Sécurité et santé publique : vigilance dans un contexte sensible
Le commissariat central prévoit le déploiement de 350 agents, dont un escadron cynophile, pour filtrer les accès et prévenir les débordements. « Nous voulons éviter les mouvements de foule qui ont endeuillé d’autres rendez-vous urbains en Afrique centrale », rappelle le commissaire-divisionnaire Florent Mavinga. La Croix-Rouge, appuyée par Médecins d’Afrique, installera trois postes de secours. Les organisateurs ont interdit l’introduction de boissons en bouteilles de verre, une première à Brazzaville. L’éventualité d’une flambée de cas de Covid-19 reste surveillée ; un stand de vaccination mobile, discret mais bien présent, sera positionné près de l’entrée principale, à l’invitation du ministère de la Santé.
Diplomatie culturelle et soft power sous-régional
La venue d’un artiste camerounais de premier plan est célébrée par les chancelleries comme un signal de détente après les récentes tensions commerciales entre Yaoundé et Brazzaville. « La scène, c’est aussi un baromètre politique », confie un diplomate de la CEEAC sous couvert d’anonymat. Le ministre congolais de la Culture, Dieudonné Moyongo, présentera en marge du concert le nouveau Fonds d’appui à la création musicale, doté de 500 millions de francs CFA, afin de « susciter des circulations d’artistes et d’idées à l’échelle de la sous-région ». Le discours devrait insister sur la future loi du statut de l’artiste, attendue par les syndicats depuis plus d’une décennie.

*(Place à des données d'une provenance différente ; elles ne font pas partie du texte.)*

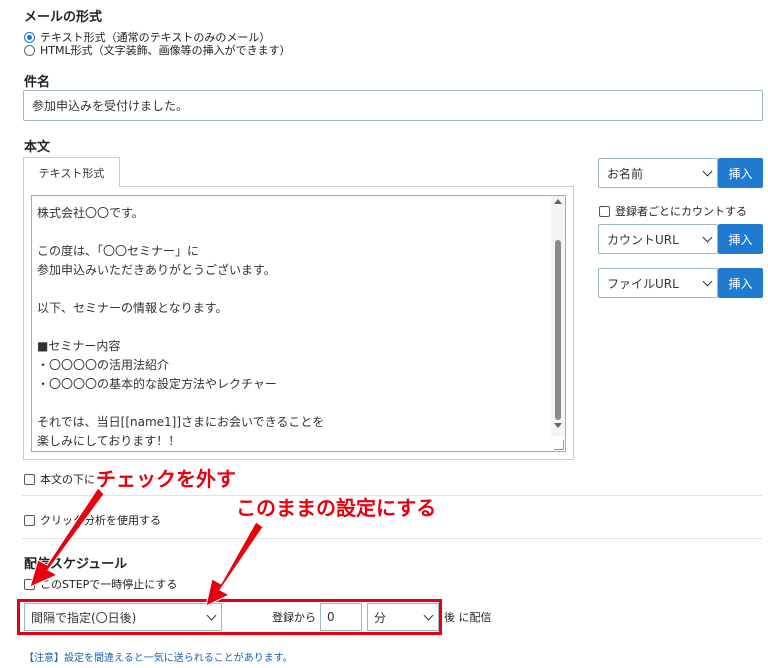  What do you see at coordinates (68, 480) in the screenshot?
I see `body-bottom-label: 本文の下に` at bounding box center [68, 480].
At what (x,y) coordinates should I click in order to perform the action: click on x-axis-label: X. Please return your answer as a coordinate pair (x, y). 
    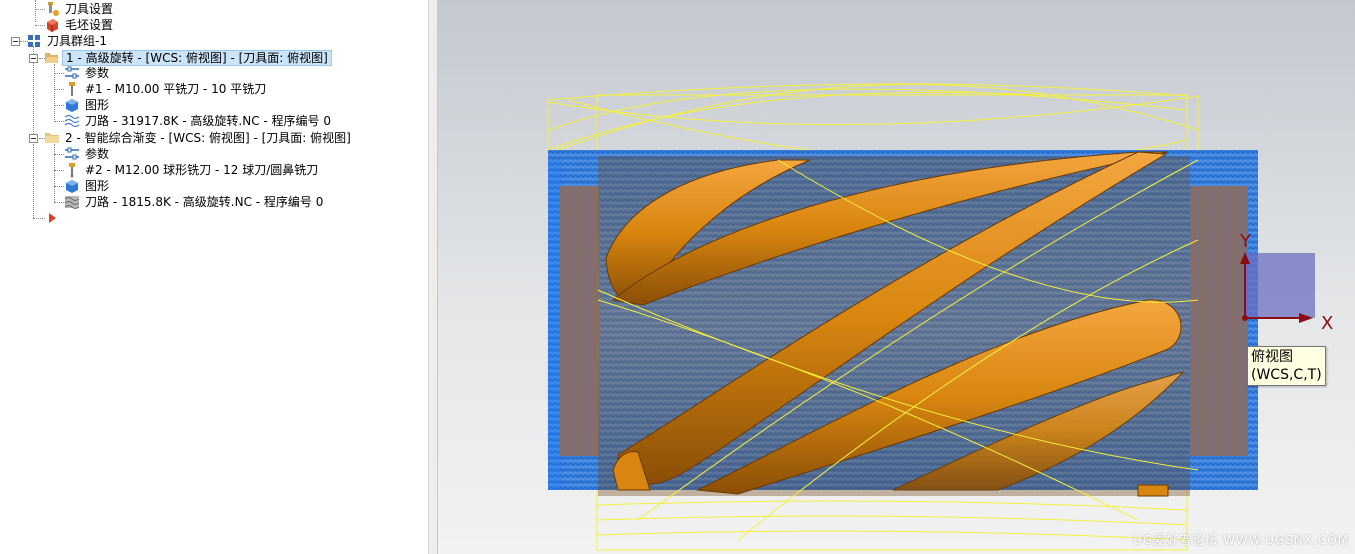
    Looking at the image, I should click on (1328, 324).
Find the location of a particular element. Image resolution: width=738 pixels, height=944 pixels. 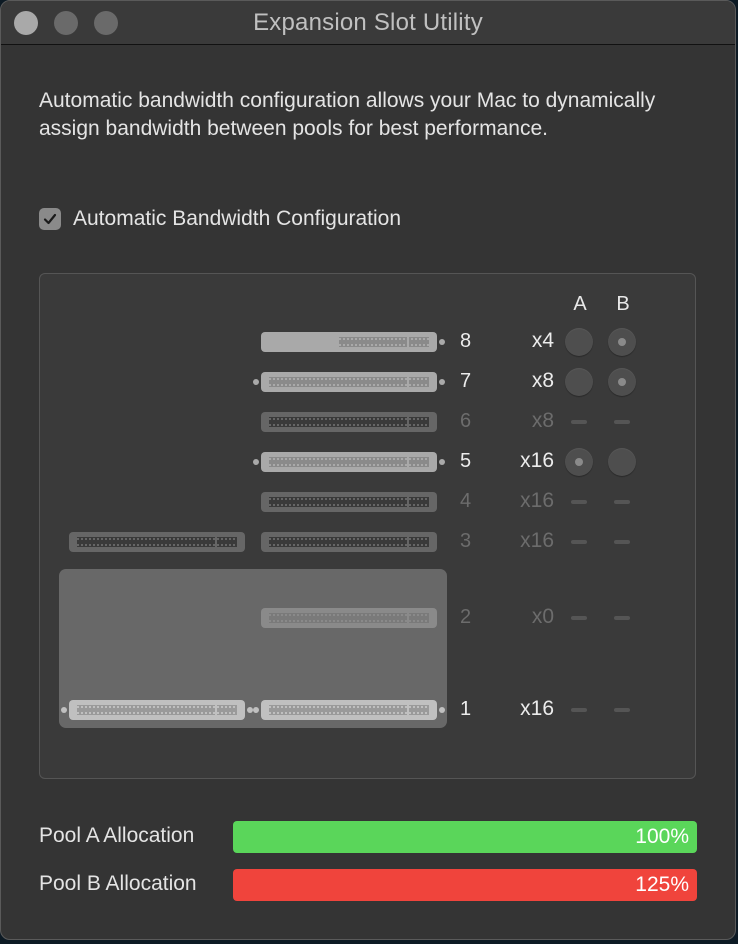

slot-number: 3 is located at coordinates (466, 541).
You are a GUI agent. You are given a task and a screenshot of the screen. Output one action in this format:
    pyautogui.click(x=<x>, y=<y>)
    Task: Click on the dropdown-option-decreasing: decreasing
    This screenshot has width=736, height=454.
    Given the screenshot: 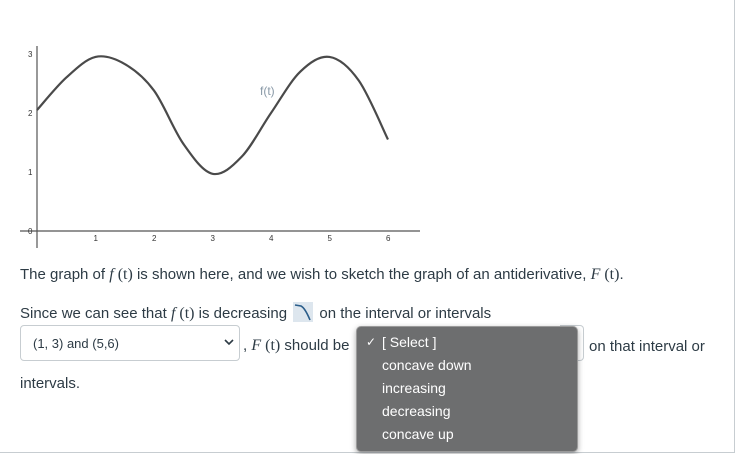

Une scène brazzavilloise en quête de reconnaissance internationale
Si Tenor concentre la lumière, la première partie sera assurée par Kôba laD, Koba Stone et la jeune chanteuse Mariusca Moukengue, visages de la nouvelle vague urbaine congolaise. « Nous voulons prouver que Brazzaville n’est pas qu’une escale logistique mais un véritable berceau de talents », insiste la productrice locale Karine Ngoma. Depuis trois ans, la capitale voit fleurir les open mics et les ateliers d’écriture, souvent soutenus par l’Institut français. La visibilité accordée samedi aux artistes autochtones devrait renforcer leur exposition numérique, dans un marché où le streaming reste encore marginal comparé à Douala ou Abidjan.
Un test grandeur nature pour l’industrie du spectacle congolaise
Le concert de Tenor est perçu par les professionnels comme une répétition générale avant la relance officielle du Fespam en 2025. « Si nous parvenons à livrer un show sans faille, les tourneurs internationaux reviendront », affirme Jean-Serge Mabiala, directeur artistique du festival panafricain. Le marché local, encore fragile, dépendra de la capacité à conjuguer billetterie physique et mobile money, à fiabiliser l’éclairage public et à consolider la formation des régisseurs. Autant de paramètres qui définissent l’avenir d’un secteur culturel stratégique, où se croisent enjeux identitaires, impératifs économiques et aspirations de toute une génération.